Everything from the line with "Where should I click to: Click the back" to the end of the data is to be retyped exactly, and nothing else.

ENTRIES PROVIDED:
================================

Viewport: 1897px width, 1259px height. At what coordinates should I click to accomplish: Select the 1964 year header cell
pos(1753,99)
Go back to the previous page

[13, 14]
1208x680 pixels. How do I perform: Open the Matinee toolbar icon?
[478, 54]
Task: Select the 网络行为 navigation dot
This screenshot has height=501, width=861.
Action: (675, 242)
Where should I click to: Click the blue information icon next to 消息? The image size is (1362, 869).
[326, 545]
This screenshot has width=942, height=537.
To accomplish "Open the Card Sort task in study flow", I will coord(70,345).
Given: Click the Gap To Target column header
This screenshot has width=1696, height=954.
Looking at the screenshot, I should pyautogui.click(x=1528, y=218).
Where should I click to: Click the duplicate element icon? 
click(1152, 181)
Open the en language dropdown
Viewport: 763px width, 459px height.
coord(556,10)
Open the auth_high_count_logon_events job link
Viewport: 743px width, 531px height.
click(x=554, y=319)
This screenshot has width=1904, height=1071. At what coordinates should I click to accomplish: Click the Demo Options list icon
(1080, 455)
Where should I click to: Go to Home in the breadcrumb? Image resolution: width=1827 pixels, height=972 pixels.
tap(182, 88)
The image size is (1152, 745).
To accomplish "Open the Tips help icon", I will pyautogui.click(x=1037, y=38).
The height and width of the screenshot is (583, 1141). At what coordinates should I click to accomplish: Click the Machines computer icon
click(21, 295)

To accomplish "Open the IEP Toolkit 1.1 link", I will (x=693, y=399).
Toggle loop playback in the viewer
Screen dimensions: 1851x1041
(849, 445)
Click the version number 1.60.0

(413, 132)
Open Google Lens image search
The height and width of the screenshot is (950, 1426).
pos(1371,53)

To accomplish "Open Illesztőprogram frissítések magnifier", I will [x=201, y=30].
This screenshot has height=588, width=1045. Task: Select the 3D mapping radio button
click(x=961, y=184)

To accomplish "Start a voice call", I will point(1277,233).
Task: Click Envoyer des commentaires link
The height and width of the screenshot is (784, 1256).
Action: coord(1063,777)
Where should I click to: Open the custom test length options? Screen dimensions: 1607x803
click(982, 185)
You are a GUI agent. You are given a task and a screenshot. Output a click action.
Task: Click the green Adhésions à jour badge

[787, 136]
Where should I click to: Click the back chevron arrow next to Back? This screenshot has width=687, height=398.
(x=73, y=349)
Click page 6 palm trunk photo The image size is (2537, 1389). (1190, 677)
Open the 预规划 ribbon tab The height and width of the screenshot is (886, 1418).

================================

RESPONSE TO THIS EXERCISE:
Where should I click to: Click the back chevron arrow next to Back? This screenshot has width=687, height=398.
(x=73, y=349)
Click page 6 palm trunk photo The image size is (2537, 1389). (1190, 677)
Open the 预规划 ribbon tab The height and width of the screenshot is (886, 1418).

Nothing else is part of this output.